Don’t forget to e-mail us your Life in Pencil “moment of the week” by Thursday!

Posted by Anne

Sex and the City 2 is lush, over-the-top, and fairly ridiculous.  And I thoroughly enjoyed it.  Mostly because nestled amidst the absurdity are some really lovely scenes.  My favorite:  Miranda and Charlotte sit side-by-side at their hotel suite bar, sipping cocktails in unbelievably posh travel-wear, as is their custom.  They are two smart, fashionable, capable women.  They are also two mothers.  Charlotte, a character who longed for a family for 6 seasons of the television show, is simply overwhelmed by life with a fussy infant and an energetic toddler, but won’t admit it.  No, she wanted children for too long.  She shouldn’t complain.  Cajoled by Miranda and bolstered by alcohol, she comes clean, and fesses up.  It’s hard.  She’s tired.  She loves her family more than anything, but she’s flat worn out.  It’s relieving to her to let it out, and it’s relieving to us as viewers.  Nobody needs to be alone in this.  But her reluctance to air the truth makes me wonder…

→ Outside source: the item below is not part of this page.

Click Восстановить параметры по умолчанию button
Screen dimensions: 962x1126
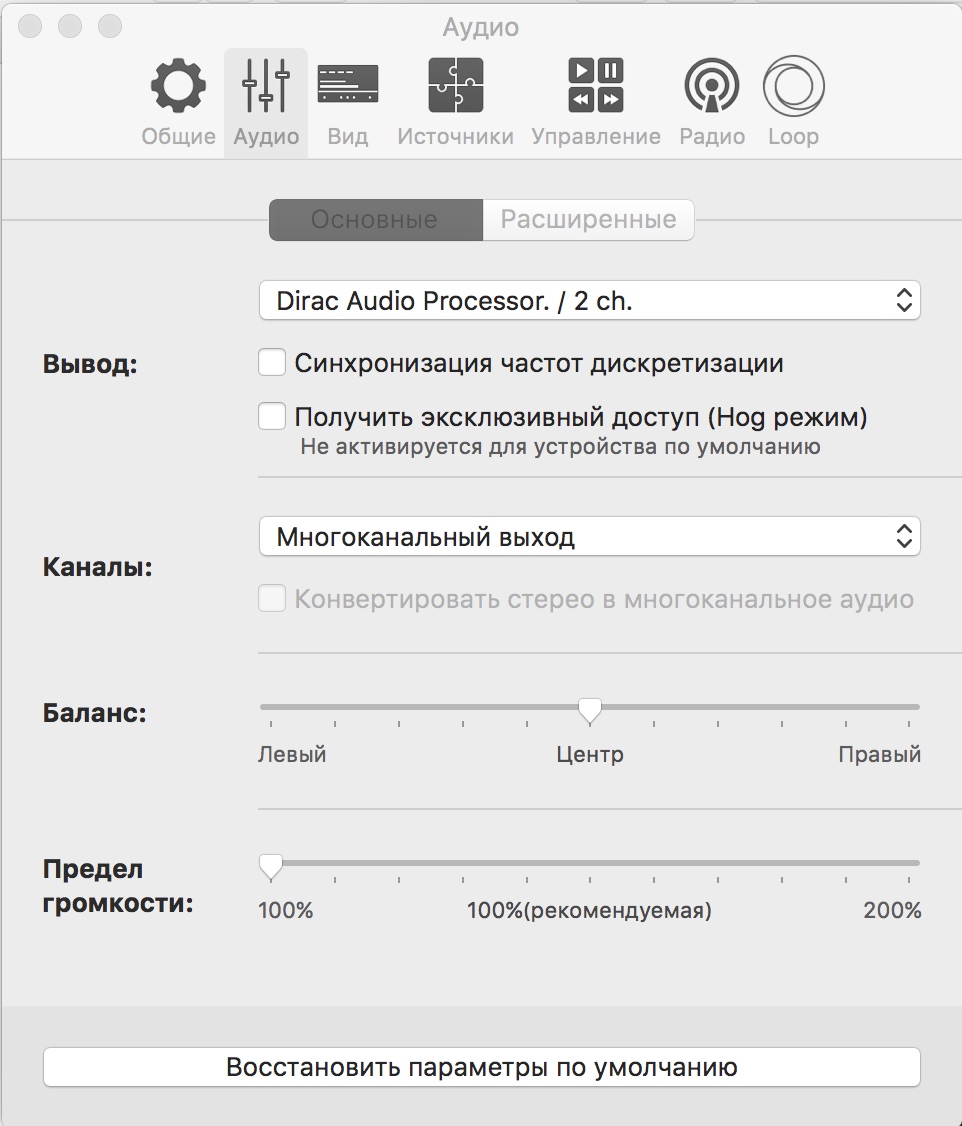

Why is it that we, as women, have such trouble admitting to each other that life is occasionally short of perfect?  Why can’t we simply fess up?  We’d probably all feel more validated and more normal if we had these real conversations, instead of peppering our dialogue with only the socially acceptable grievances.  What would it look like if we were honest?

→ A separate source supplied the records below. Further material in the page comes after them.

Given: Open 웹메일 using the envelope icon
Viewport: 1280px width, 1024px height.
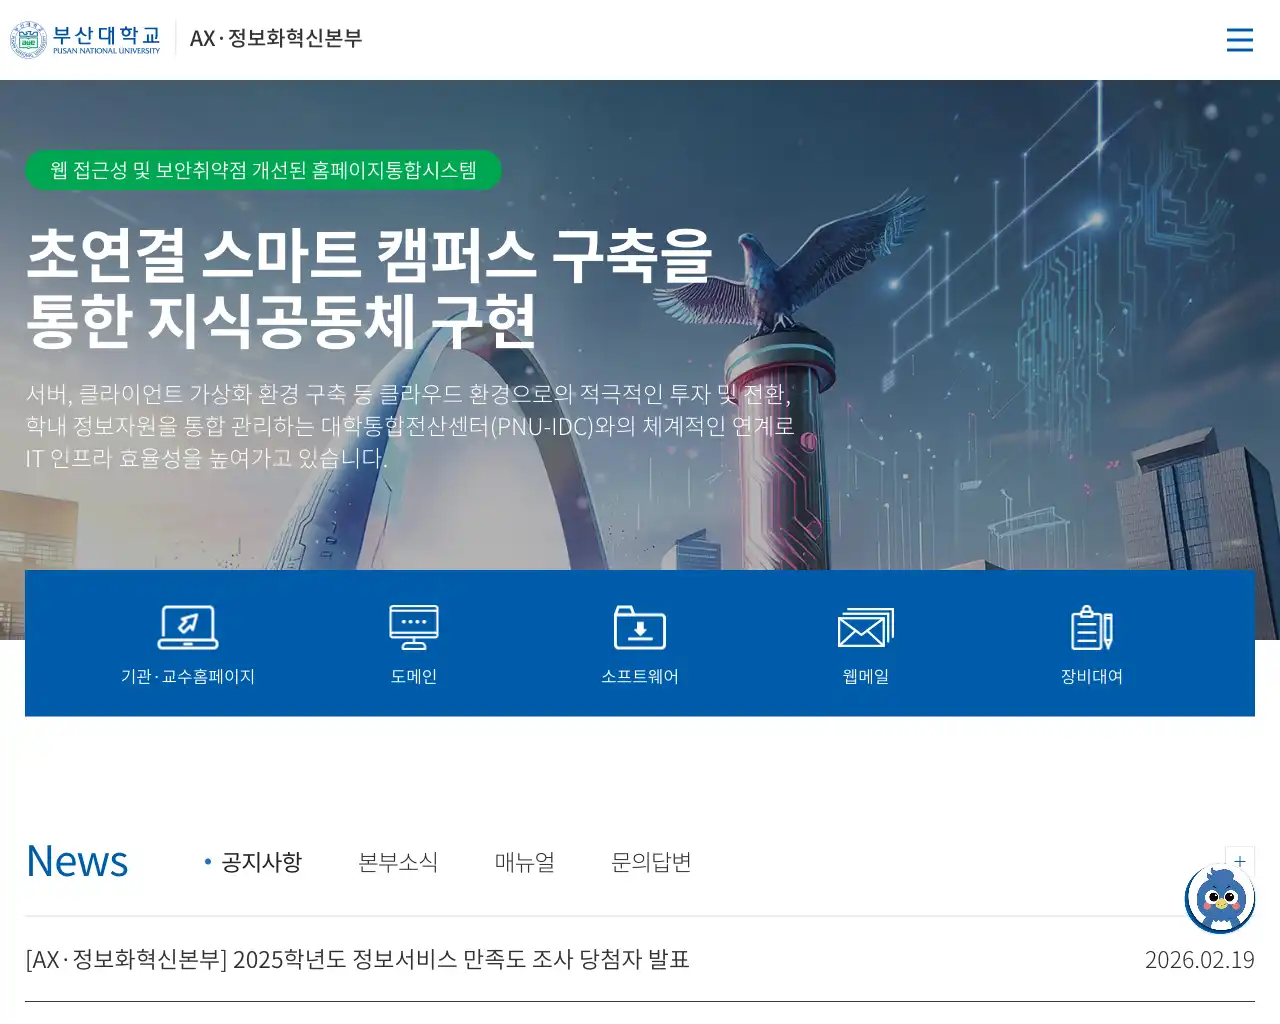Looking at the screenshot, I should point(864,627).
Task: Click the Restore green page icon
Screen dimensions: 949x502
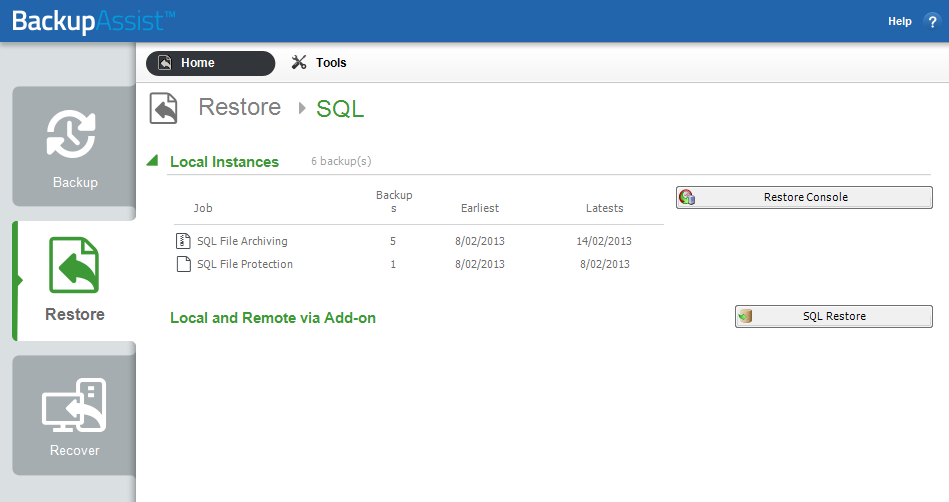Action: point(74,265)
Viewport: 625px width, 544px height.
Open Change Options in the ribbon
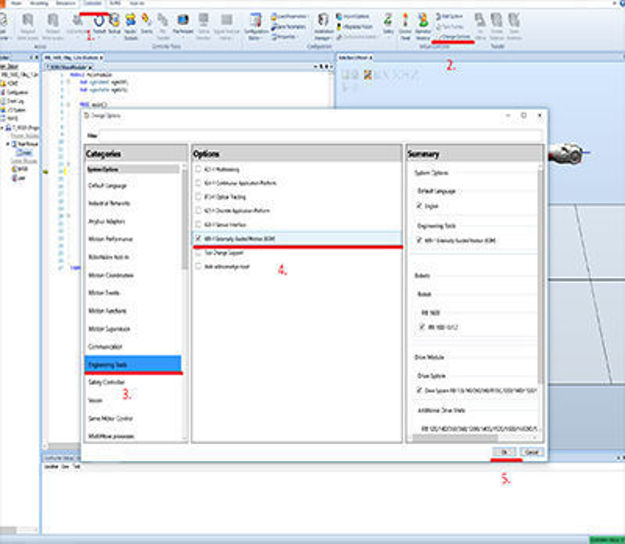(x=451, y=37)
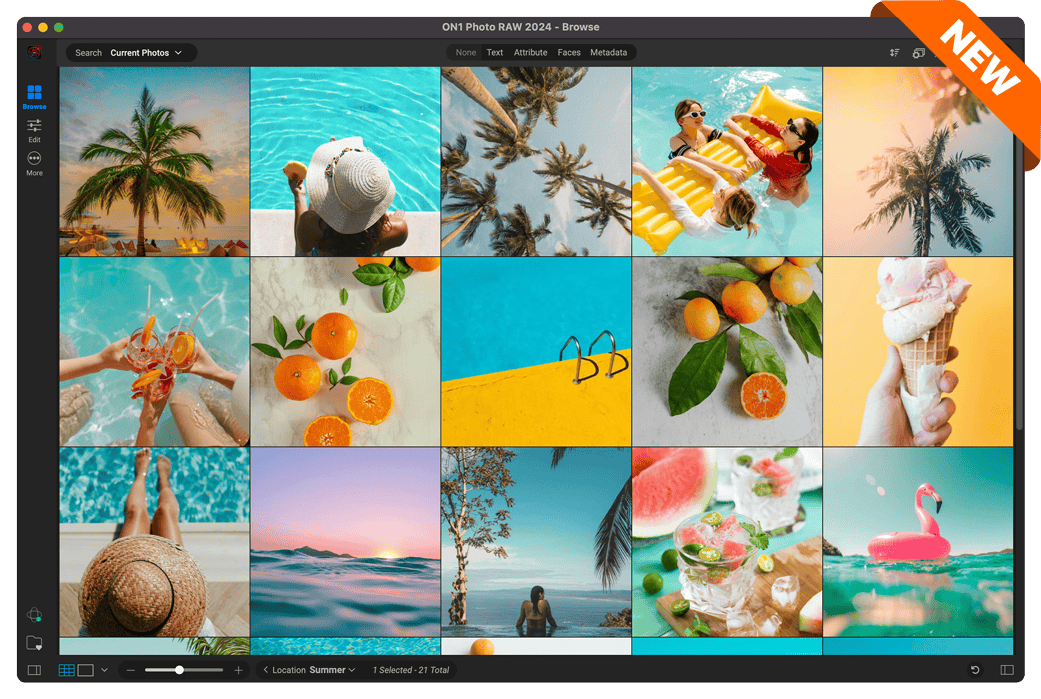Select the Metadata filter tab
The image size is (1041, 699).
(609, 52)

Honest Friend #1:  “How are you doing this week?”

Honest Friend #2:  “Oh, you know.  Basically really good.  But I’m feeling down this morning because husband and I had argument over something really stupid.  And I can’t find a sitter for Friday, and I need to get out of the house more.” 

What’s wrong with that?  Sure, if we had this conversation with everyone we met in the course of a day, we’d become annoying.  There are social graces we adopt in this world, and I happen to be a fairly big fan of social graces.  Not to mention we’d actually probably feel even worse if we solely reported on our struggles.  But when we’re amongst valued friends?  It can be a relief to tell it like it is.  But before we can make that leap, here’s what we must be willing to do…

Admit when the life of our dreams looks a little different than we envisioned. 

Rewriting your expectations of the perfect marriage and the perfect family is one difficult psychological task.  But what’s the upside?  What’s the advantage of sharing the reality with our fellow wo-man?  Support, validation, and authenticity.  Marriage takes work.  Kids are tiring.  Babies cry.  These are not failures, simply facts.  As women, we’d do well to fess up—and if we promise not to judge one another, I believe we’d all benefit from a boost in authenticity. 

Do you feel like you can be “real” with your friends?  Or do you ever feel guilty admitting when life is harder than you envisioned?